This is the third day of the week long giveaway party to celebrate the first anniversary of Just Bento, as well as the fifth anniversary of Just Hungry. (The first day of Just Bento’s part , and the second day .) Today’s bento memory is about school outings, or ensoku.
Once or twice a year, in the spring and/or fall, Japanese schools gather up the kids in one whole grade (form, or year, depending on where you live) and herd them off to a school outing. This is called 遠足 (ensoku), which combines the kanji character for ‘long distance’ with the one for ‘feet’.

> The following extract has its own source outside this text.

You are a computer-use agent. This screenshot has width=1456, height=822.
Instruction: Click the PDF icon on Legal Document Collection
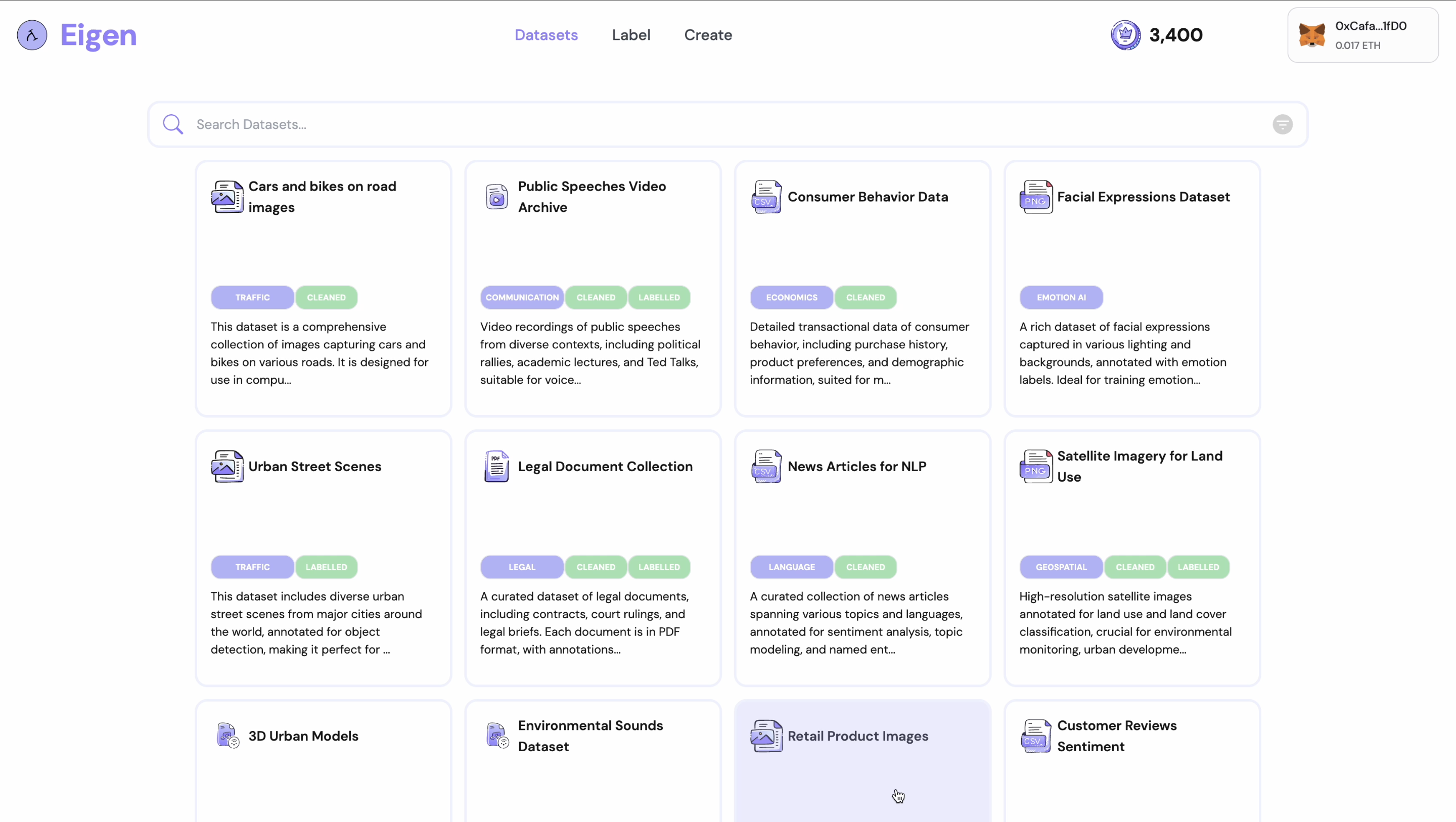497,467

In the 6th through 9th grades I went to school in Hachioji, a large suburban town near Tokyo, which has one big natural attraction, a small mountain called Takao-zan. Most of our ensoku were hiking trips to Takao-zan. I have to admit that I hated hiking back then (am still not overly fond of huffing and puffing up a mountain, let alone trying to get down) so those outings were not my idea of a great time. One thing that redeemed it though were the bento that my mother would make for me. It didn’t matter what else was in my bento, as long as it had big, plump onigiri, and sho-yu tamago, soy-sauce eggs (recipe here ):
I was very particular about what I wanted in my ensoku onigiri: One had to have umeboshi, or umekaka (umeboshi mixed with bonito flakes). For the other, I wanted grilled salted salmon (shake). If there was a third, I wanted grilled tarako. And I also loved sho-yu tamago, which were simply hard boiled eggs rolled about in a bit of soy sauce until they turn a burnished brown. Sometimes my mother was too busy and just packed unpeeled hardboiled eggs with a twist of salt, but I much preferred the sho-yu tamago. The onigiri and eggs were wrapped in aluminum foil, so I didn’t have to carry home an empty bento box in my ryukku sakku (from ‘ruck sack’, or in other words a backpack).

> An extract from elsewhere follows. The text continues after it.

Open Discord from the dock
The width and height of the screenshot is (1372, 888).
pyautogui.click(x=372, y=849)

The school also allowed the kids to bring along snacks, or oyatsu, to the outing, but the instruction sheet sent home for anxious parents to peruse as to what gear and supplies the children should bring along specified a strict snack budget. If I remember correctly, in 6th grade it was 200 yen. The day before a school outing, the local grocery store would be packed to the rafters with kids roaming about the snack and candy shelves. We agonized over our choices: Should we get a box of Pocky or a bar of Ghana chocolate and a bag of Kalbee potato chips, or spread out our spending more and go for the sold-by-weight candies? Such difficult choices.
Anyway…on to today’s giveaway!
Please check the giveaway rules in the first post . Do try to remember to keep it to one comment per item/entry, thanks! Remember: You need to give me your email address (in the email entry area) where I can contact you if you win, your name (or nickname), and your location (country).
Today’s giveaway is for fans of traditional Japanese bentos. I gave a mixed review  to Bento Boxes: Japanese Meals On The Go , but it is still a solid introduction to traditional-style Japanese bento lunches in English.
I’ve paired it with a book I haven’t had a chance to talk about yet, but is from one of my favorite cookbook authors, Masayo Waki. It’s called 毎日 ムリなく 手早く おべんとう  (mainichi murinaku tebayaku obento: Everyday, Low Effort, Speedy Obento). I’ve chosen this one because, while it is in Japanese, it has really clear illustrative photos that show you how to combine ingredients for a balanced bento. The combinations and styling of the bentos in here are traditional yet very current and beautiful, without being cute. Both books do rely a lot on typical Japanese ingredients, so you’ll get the most out of them if you have access to these.
DEADLINE: Your comment/entry must be posted before Midnight Greenwich Mean Time on Saturday, December 6th.